Superintendent Susan Swartz told the Board of Education on Monday that Scotia-Glenville, as a way of dealing with declining secondary enrollment, is looking into sharing classes with other school districts over the Distance Learning Network.
“We have talked to Burnt Hills-Ballston Lake but we are talking to other school districts as well,” Swartz said, noting that BHBL is part of the Capital Region BOCES’ Distance Learning Network. “We are looking at where we can leverage teachers at both school districts. We want to find a way to continue offering everything we can for students.”
She is looking specifically at German, technology and business courses, she said, noting that they tend to have lower enrollments. “We also have courses that their students may want to take,” she added.
Distance Learning involves students at several school districts taking classes from one teacher over the internet with television monitors and audio capabilities in both classrooms. For example, a teacher at BHBL may teach a class that students in other schools want to take, so they tune in through Distance Learning. As well, an S-G teacher may offer a class that will be broadcast out to three or four other school districts.
“We need to right-size what we offer based on our enrollment,” she said, noting that Middle School enrollment has dropped by 13% since 2011 and high school enrollment has dropped by 14% since 2011.
She also said that with the ongoing teacher shortage, sharing staff with other school districts may be a good way to continue offering the classes that SG has always offered.
Community vote is Tuesday, May 17
The community votes on the 2022-23 budget, a $385,000 bus purchase proposal and Board of Education candidates from 7 a.m. to 9 p.m. on Tuesday, May 17 in the B-wing gym at the high school.
Scotia-Glenville’s maximum allowable state tax levy increase
for 2022 – 2023 is 1.62%, or a $502,287 tax levy increase. The first draft budget spending increase of 3.78% reflects a shortfall of $1.09 million, the amount that would need to be reduced to reach the allowable tax levy limit. The board has also indicated to the state comptroller’s office that it planned to exceed the tax levy increase, which would require a 60% approval rate at the polls. That decision to the comptroller’s office can be reversed.
Board members had asked about German specifically. S-G has one German teacher who teaches 49 students in grades 7-12. The district would want to ensure that all students who wanted to take German until they take Checkpoint B in grade 11 have that opportunity. Swartz said that, if German were ended, that those students would then want to take French or Spanish, which could lead to hiring staff.

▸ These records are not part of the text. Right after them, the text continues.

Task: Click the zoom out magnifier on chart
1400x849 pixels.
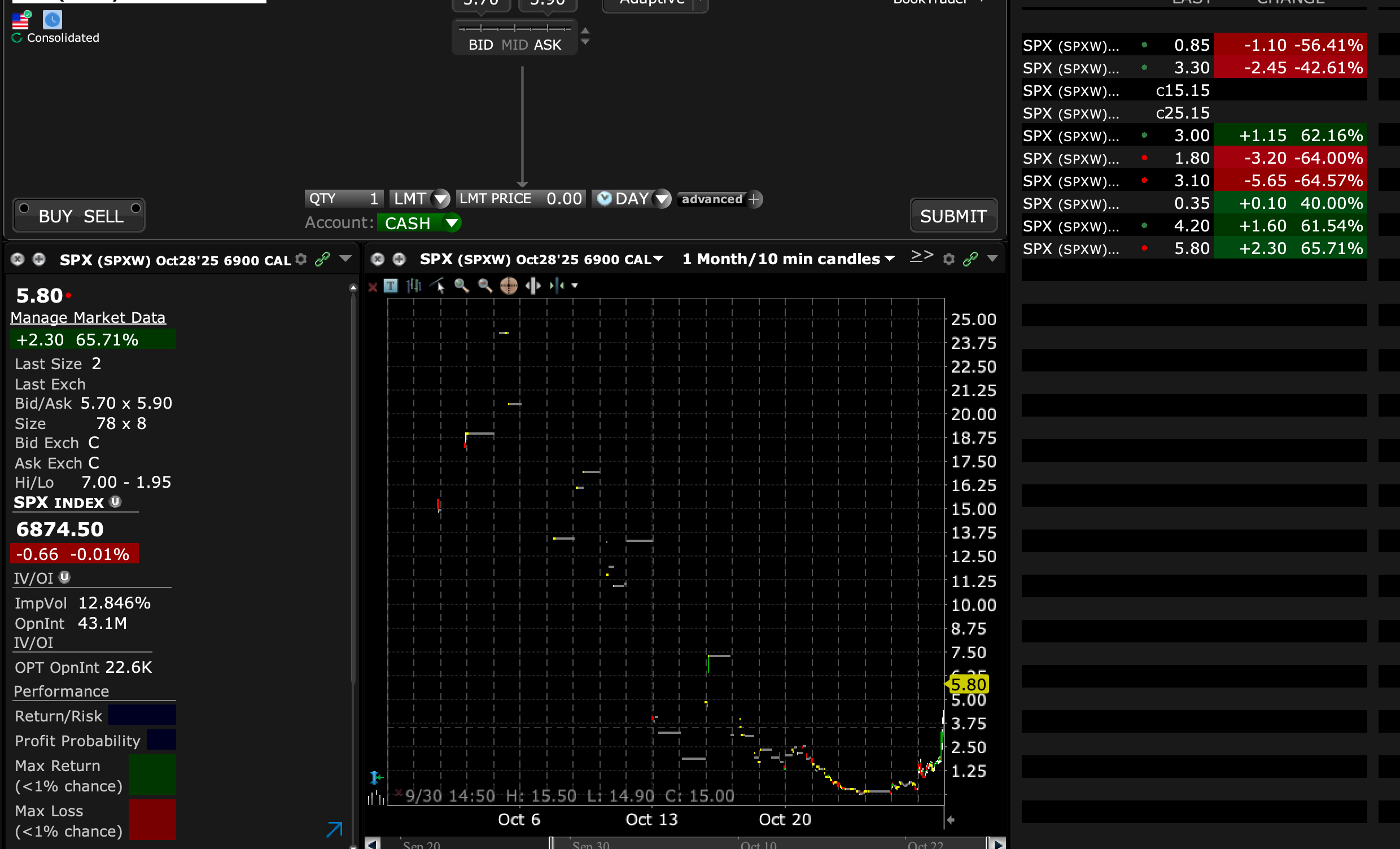Action: pyautogui.click(x=485, y=286)
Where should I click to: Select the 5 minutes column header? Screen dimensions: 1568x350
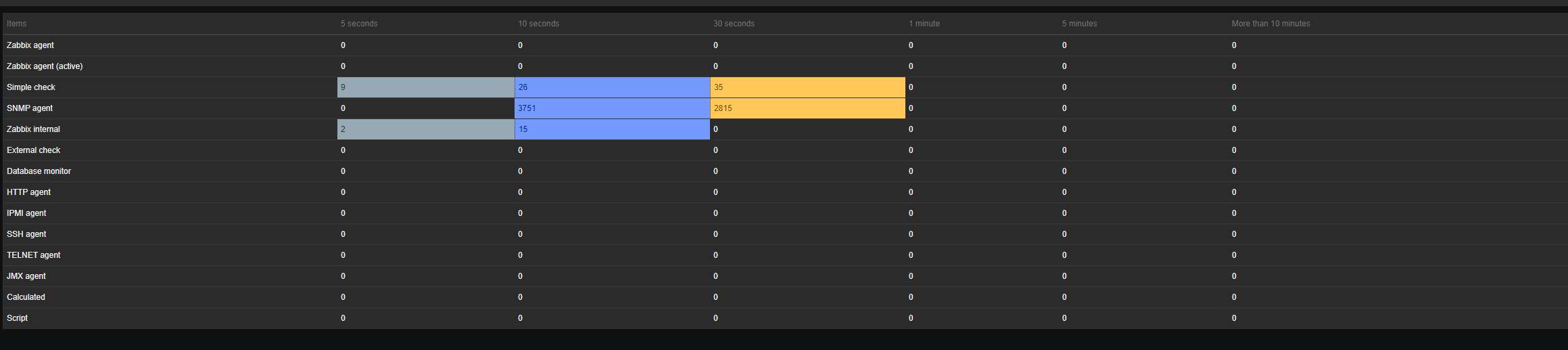pos(1079,24)
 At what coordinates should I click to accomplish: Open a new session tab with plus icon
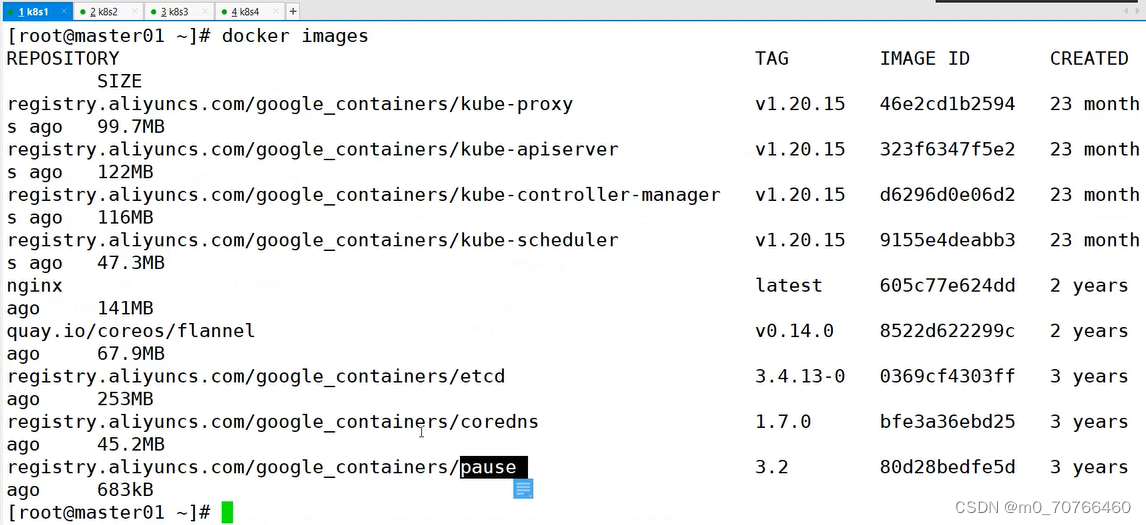[x=292, y=11]
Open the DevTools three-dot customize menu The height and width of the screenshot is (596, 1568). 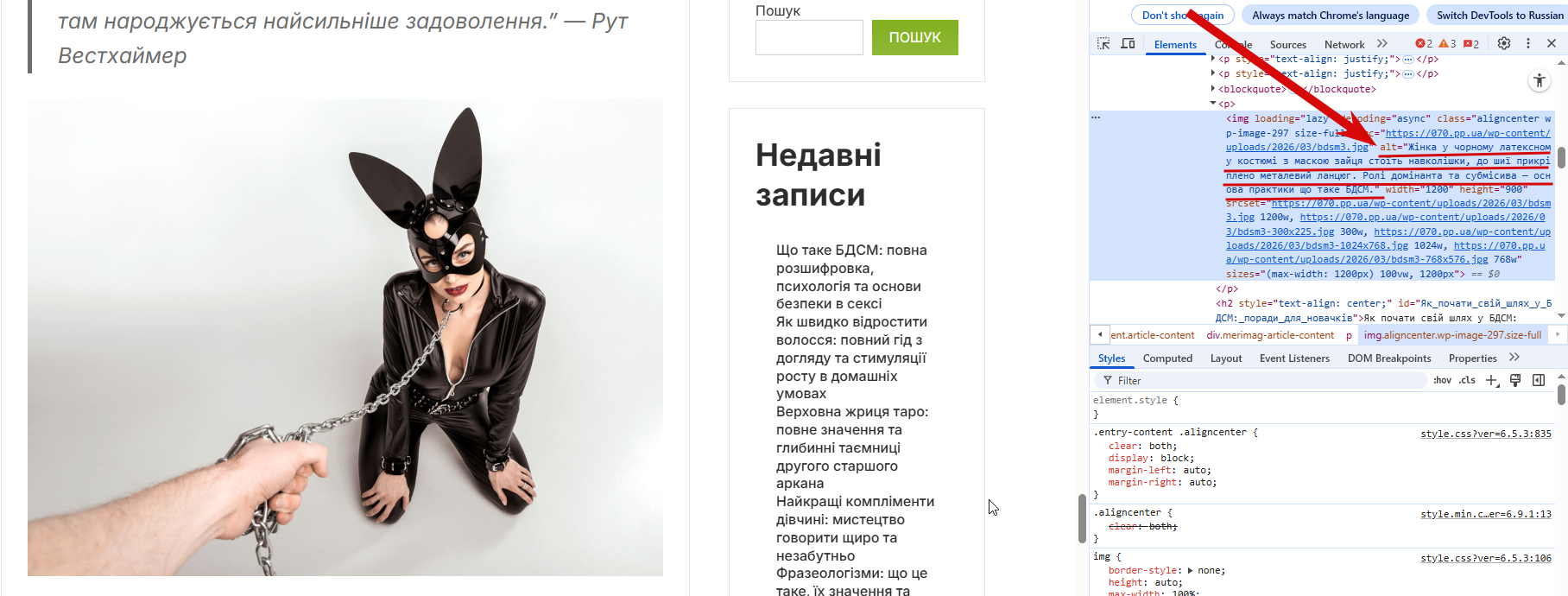click(x=1527, y=43)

At the March 7 meeting, Swartz said she hoped to capture four elementary positions to keep vacant in the budget – two retirements and two resignations. Staff would be shifted to fill the vacancies.
She also reiterated to the board the need to plan once the federal Cares Act funding expires in June 2023. She would like to keep as many of the newly added positions as possible once the 2023-24 budget begins. To do that, however, she said the board needs to set aside money in the upcoming budgets to ease that transition. She specifically mentioned the School Resource Officer and Athletic Trainer. Her first draft budget includes $50,000 toward the SRO and $15,000 toward the Athletic Trainer.